Un autre jour il fait encore plus chaud et le bitume est noire vraiment noire et la terre est jaune vraiment jaune - le minibus s’arrête devant la barrière - peut-être que tu voudrais vomir - un type entre qui a un fusil mitrailleur ses pas sur le plancher la texture métal du canon de son fusil mitrailleur - derrière la barrière des types attendent un fusil pointé droit - une jeune femme fait le tour du minibus lentement - quelqu’un ouvre une fenêtre - devant - derrière le pare-brise derrière la barrière - la route file bien droite jusque des collines - tu attends - tu as peur - tu ne sais rien.

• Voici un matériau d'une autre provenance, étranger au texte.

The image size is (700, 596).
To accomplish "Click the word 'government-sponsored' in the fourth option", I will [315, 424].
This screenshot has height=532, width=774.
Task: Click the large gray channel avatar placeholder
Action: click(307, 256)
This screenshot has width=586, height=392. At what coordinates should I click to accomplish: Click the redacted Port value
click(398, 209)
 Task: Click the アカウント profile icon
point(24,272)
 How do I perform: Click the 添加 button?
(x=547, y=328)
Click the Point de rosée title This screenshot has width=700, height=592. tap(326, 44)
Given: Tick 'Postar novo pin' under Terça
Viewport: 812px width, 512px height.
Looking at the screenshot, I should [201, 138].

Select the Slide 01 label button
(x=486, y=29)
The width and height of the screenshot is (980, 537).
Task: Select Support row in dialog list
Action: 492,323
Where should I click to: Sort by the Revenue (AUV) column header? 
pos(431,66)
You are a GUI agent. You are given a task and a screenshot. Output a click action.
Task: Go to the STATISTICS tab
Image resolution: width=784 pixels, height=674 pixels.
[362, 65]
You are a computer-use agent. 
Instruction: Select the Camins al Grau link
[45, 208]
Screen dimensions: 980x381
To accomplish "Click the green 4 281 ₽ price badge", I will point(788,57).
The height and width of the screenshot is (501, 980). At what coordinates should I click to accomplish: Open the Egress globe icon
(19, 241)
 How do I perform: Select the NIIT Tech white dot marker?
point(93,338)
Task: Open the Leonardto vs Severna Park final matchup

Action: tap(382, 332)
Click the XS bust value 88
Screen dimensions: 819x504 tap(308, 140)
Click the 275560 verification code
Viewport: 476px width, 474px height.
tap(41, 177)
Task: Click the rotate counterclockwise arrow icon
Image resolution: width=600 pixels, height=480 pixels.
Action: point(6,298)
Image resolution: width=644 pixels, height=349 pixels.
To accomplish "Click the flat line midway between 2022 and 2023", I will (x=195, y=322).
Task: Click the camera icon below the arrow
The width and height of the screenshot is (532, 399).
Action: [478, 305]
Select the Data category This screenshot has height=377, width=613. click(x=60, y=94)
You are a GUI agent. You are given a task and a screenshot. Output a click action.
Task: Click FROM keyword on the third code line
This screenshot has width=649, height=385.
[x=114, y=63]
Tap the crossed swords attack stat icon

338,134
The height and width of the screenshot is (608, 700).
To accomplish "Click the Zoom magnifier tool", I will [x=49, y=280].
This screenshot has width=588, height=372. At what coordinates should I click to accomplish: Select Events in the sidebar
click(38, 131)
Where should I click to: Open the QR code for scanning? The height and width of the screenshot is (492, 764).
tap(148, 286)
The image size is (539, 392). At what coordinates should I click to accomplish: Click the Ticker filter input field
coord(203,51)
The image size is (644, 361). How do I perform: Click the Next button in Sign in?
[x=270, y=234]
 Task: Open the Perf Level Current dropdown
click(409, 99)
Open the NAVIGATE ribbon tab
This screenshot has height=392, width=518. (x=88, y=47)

Un autre jour la voiture file bien droite cent trente kilomètres à l’heure vers l’Est - tu es assis au milieu de la voiture à l’arrière et tu écoutes le moteur - on te parle et tu ne comprends rien - au loin c’est flou l’horizon maïs et baraques en briques les murs sont calcinés noirs noirs.

Tes fantômes c’est des monstres ils n’existent pas et toi avec - tes fantômes c’est des monstres ils creusent des tunnels et tu cours tu cours encore à l’intérieur avide et chancelant.